Chairman Farooq Rahmatullah attributed the red on the profit and loss account despite higher sales to “higher base stock prices and lower selling prices, which continued to yield the lowest unit margins ever.” He said that the company was able to achieve a grand volume growth of 28.6 per cent to 10,992 tons in 2001 from 8,546 tons in 2000, but that simply was not enough to off-set the loss in margins.
After nearly three decades of operating within a regulated environment, the LPG industry was deregulated on September 15, 2000. Although the initial transition from regulation to deregulation was a smooth one with the LPG marketing companies witnessing significant increase in margins after a prolonged period of margin erosion, but all of it proved short-lived.

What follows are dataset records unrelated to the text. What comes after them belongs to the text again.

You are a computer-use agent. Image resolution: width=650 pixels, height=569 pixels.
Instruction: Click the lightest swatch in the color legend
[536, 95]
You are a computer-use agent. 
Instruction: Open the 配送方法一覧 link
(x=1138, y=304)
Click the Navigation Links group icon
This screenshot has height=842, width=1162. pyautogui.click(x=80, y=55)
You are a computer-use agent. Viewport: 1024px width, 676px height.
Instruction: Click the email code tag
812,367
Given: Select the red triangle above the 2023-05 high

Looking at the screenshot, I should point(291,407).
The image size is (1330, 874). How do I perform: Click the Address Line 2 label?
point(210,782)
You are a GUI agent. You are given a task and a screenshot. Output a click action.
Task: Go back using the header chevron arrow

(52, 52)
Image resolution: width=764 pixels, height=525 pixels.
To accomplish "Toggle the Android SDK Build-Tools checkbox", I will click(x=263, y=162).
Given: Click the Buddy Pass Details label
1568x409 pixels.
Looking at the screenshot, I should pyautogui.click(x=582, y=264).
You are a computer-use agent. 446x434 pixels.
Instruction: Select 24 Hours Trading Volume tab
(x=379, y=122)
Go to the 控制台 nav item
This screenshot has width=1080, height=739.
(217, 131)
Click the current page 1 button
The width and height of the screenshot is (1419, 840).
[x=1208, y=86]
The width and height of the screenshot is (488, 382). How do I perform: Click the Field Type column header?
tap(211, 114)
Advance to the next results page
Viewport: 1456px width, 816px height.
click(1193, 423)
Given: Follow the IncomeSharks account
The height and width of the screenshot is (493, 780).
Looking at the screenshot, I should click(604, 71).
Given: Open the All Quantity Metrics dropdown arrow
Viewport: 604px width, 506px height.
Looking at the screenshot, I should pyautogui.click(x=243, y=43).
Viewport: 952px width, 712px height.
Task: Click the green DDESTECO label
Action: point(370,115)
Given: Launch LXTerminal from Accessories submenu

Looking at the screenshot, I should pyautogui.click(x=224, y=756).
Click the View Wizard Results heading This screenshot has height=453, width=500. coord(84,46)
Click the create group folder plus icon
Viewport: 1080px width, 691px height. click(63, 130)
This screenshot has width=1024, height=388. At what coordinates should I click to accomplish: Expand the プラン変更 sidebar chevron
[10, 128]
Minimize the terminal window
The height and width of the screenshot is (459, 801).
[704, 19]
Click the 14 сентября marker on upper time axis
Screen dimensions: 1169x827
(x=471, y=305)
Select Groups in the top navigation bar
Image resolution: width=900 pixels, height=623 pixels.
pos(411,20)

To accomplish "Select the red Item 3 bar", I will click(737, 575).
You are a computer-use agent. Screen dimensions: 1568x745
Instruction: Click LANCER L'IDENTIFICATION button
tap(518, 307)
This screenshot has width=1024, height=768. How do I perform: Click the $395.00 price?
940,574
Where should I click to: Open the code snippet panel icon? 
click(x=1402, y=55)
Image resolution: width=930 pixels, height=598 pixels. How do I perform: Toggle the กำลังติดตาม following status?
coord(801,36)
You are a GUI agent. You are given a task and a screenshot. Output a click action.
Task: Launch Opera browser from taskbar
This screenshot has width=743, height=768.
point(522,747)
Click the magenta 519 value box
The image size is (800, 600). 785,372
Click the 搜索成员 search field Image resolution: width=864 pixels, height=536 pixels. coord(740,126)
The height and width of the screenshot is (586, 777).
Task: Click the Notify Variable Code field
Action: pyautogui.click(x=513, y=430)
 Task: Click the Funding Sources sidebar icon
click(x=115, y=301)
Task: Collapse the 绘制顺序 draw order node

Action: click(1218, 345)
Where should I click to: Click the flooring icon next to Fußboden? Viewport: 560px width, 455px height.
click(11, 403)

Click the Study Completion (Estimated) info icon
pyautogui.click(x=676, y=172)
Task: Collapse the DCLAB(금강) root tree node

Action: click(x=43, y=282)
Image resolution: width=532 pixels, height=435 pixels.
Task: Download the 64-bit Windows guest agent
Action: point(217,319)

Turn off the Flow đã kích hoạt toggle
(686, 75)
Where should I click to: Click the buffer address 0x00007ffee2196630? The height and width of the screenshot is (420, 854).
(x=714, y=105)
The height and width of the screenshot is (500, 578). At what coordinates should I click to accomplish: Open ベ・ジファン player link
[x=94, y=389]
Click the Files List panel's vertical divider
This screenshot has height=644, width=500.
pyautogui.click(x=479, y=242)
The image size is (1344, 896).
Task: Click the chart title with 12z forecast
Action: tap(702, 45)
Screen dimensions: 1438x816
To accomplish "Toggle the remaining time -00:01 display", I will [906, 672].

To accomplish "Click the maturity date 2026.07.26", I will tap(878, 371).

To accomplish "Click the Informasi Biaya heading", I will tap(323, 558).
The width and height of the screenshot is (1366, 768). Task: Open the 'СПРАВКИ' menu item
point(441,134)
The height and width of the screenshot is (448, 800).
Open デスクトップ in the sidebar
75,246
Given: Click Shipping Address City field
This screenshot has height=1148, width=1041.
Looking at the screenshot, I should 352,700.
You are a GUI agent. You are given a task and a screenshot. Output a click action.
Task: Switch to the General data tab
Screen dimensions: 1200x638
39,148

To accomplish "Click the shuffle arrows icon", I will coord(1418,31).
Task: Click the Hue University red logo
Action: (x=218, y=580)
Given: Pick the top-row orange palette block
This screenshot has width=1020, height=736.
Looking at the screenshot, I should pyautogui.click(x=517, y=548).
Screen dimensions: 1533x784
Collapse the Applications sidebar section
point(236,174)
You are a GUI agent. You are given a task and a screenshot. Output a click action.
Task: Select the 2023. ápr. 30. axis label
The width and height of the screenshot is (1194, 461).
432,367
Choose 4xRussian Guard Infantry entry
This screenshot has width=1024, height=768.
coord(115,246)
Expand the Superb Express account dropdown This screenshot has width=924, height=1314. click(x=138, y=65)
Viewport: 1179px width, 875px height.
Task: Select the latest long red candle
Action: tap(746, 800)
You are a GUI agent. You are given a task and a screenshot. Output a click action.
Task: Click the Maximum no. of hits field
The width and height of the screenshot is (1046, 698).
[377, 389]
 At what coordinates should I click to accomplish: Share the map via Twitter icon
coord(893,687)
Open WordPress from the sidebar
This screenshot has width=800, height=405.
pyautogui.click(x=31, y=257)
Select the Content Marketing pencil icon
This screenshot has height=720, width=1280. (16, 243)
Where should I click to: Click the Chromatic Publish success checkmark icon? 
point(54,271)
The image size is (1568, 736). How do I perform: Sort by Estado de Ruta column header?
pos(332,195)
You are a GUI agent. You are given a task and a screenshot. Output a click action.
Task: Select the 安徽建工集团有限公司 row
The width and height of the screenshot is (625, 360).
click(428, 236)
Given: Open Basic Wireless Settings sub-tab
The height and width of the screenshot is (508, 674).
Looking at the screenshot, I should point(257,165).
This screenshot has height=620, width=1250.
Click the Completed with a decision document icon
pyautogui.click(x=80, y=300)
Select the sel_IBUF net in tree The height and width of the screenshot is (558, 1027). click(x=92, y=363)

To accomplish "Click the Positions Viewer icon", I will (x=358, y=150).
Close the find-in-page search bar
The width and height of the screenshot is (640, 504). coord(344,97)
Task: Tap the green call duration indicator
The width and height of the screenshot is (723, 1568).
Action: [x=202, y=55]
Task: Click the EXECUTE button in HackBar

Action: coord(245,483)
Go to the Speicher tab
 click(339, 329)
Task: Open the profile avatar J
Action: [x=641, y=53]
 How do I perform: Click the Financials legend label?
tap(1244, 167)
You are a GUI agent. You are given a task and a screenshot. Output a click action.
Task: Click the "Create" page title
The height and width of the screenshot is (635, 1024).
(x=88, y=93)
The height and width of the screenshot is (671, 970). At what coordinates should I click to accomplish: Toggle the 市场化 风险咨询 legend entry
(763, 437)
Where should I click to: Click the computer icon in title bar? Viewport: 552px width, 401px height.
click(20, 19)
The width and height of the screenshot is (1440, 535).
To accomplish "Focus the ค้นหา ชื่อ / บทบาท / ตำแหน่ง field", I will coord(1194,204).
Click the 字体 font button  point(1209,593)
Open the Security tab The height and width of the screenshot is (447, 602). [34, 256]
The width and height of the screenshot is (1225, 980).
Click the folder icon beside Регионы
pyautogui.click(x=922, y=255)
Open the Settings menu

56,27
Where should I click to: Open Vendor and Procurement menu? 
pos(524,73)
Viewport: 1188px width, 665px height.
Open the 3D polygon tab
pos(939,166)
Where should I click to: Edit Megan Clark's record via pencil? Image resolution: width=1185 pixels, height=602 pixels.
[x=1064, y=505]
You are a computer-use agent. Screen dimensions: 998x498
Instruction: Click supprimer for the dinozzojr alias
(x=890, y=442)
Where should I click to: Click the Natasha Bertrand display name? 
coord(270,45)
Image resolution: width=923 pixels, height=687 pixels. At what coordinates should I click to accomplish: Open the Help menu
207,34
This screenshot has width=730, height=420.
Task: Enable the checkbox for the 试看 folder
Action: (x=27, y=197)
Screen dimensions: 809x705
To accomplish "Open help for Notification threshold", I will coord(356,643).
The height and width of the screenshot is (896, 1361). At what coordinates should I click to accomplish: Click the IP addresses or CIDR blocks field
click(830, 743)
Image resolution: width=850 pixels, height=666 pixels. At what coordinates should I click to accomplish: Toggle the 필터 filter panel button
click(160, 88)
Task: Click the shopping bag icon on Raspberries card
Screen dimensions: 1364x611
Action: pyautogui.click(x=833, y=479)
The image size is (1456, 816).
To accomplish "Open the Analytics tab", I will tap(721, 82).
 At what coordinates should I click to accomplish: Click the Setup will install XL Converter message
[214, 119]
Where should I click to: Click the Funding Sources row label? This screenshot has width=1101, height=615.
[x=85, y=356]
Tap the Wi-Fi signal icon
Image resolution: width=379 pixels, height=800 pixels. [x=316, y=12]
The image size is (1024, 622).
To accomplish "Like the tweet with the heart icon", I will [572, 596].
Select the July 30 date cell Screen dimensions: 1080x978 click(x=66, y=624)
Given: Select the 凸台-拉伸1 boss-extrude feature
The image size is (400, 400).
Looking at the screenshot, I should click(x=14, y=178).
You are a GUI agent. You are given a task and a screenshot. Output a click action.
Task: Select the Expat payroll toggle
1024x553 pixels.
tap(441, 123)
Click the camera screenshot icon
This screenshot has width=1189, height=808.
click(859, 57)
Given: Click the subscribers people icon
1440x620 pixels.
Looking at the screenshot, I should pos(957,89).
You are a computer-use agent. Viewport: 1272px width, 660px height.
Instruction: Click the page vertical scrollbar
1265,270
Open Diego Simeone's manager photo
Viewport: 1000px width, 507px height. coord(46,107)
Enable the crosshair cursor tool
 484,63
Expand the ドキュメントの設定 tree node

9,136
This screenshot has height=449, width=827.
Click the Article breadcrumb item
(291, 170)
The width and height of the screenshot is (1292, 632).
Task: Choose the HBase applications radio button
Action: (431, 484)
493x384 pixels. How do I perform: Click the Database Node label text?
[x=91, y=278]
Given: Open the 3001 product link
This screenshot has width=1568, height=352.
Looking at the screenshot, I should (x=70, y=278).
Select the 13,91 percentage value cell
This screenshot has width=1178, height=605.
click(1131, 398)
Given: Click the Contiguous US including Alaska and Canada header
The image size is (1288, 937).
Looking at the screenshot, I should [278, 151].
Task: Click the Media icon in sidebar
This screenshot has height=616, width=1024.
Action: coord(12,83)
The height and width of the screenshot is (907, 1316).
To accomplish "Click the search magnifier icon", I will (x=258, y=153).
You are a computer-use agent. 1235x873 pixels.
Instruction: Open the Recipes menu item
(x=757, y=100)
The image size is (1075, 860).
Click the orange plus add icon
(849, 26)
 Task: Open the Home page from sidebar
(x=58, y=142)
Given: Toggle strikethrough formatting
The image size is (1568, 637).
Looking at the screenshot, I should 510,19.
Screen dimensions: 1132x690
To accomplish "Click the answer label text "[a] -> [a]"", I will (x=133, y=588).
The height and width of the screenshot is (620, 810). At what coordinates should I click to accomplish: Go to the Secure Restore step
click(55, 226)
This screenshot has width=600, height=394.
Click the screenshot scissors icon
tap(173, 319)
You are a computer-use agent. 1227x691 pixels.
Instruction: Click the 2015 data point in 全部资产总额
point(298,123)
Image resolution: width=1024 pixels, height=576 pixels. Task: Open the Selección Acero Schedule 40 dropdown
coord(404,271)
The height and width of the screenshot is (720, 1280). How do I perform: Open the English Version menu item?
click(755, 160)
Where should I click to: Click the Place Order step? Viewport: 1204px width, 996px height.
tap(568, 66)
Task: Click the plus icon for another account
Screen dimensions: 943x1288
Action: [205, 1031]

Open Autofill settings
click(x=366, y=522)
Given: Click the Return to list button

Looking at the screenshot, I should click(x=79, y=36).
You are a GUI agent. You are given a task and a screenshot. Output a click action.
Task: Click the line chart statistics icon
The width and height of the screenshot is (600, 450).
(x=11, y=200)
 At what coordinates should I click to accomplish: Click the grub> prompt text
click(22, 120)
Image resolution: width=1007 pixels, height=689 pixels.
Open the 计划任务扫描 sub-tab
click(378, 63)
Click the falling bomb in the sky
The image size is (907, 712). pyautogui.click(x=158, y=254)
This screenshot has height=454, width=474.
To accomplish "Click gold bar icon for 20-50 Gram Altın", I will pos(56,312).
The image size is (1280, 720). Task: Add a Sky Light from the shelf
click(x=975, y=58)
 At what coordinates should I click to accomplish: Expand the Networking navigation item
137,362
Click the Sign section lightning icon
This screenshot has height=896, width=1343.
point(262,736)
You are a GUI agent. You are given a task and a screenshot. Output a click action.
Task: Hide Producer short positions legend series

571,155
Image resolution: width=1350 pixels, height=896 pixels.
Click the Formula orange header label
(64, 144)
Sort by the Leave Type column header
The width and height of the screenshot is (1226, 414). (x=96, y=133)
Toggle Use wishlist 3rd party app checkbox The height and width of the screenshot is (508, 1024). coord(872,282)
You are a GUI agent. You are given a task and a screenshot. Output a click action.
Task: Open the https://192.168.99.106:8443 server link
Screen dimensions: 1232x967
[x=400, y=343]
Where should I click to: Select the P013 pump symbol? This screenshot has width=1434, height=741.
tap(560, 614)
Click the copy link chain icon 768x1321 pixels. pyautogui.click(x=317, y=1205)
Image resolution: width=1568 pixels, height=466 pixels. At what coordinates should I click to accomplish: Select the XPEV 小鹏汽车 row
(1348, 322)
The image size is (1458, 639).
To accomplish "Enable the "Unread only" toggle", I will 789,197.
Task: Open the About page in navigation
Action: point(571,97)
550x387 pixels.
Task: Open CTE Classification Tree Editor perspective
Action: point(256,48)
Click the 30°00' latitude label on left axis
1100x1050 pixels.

Parco reached full production in December 2000. Chairman observed in his half term review that the market was not developed by marketing companies to absorb additional production from Parco. Thus the supply overhang continued to exert pressure on selling prices. “Combined with higher ex-refinery prices, which went up by as much as 30 per cent during January-December 2001, the unit margin for the better part of the year was lower than it has ever been in the history of the LPG business in Pakistan,” the company chairman said.
Shell Gas LPG (Pakistan) Limited was known until late 1999 as Burshane (Pakistan) Limited, but the company changed name to identify itself with the Shell Petroleum Company Limited, England, which owns the majority 67.4 per cent shares in the company. The parent’s holding having been raised through the acquisition of 31.7 per cent stock from Burmah Castrol in 1993.
The share of the par value of Rs10 in Shell Gas LPG, is currently trading at Rs110. Break-up value at December 31, worked out at Rs41.42. At the end of first half, the company held Rs1.32 in current assets against each rupee of current liability. Total assets were valued at Rs551 million.
It may be commented that even as the number of outstanding shares in Shell Gas LPG is too small, both bonus shares and right issues are conspicuous by their absence; bonus at 20 per cent (one-for- five) declared in 1991 was, perhaps, the last. With reserves now scaling to nearly four times the capital of Rs27 million, there appears to be a distinct bonus pregnancy. But that perhaps be best left to management’s judgment. Fixed capital expenditure during the half year under review amounted to the considerable order of Rs171 million, compared with Rs1.8 million in the same period of the earlier year.
Explaining the future strategy, the chairman noted that the company was focussing on market development, portfolio expansion and entry into the industrial and commercial segments. Shell Gas rollout was said to have been extended across more than 13 territories and the target was to add 75 new retail service centres into the first half of 2002 (calendar year).
Perhaps, the greatest benefit that Shell Gas LPG enjoys is the (interest-free) ‘cylinder and regulator deposits’, which at Rs243.1 million on December 31, 2001, accounted for nearly 44 per cent of the company’s total assets. The cylinder and regulator deposits also provided the largest item of Rs94.1 million in company’s cash flow for the period. The liquidity thus provided, enables the company to maintain its borrowings for current needs and, therefore, financial charges at the bare minimum. This of course is not to rob the company, the credit that is its due for maintaining a firm foothold in the increasingly cut-throat competition of the deregulated market.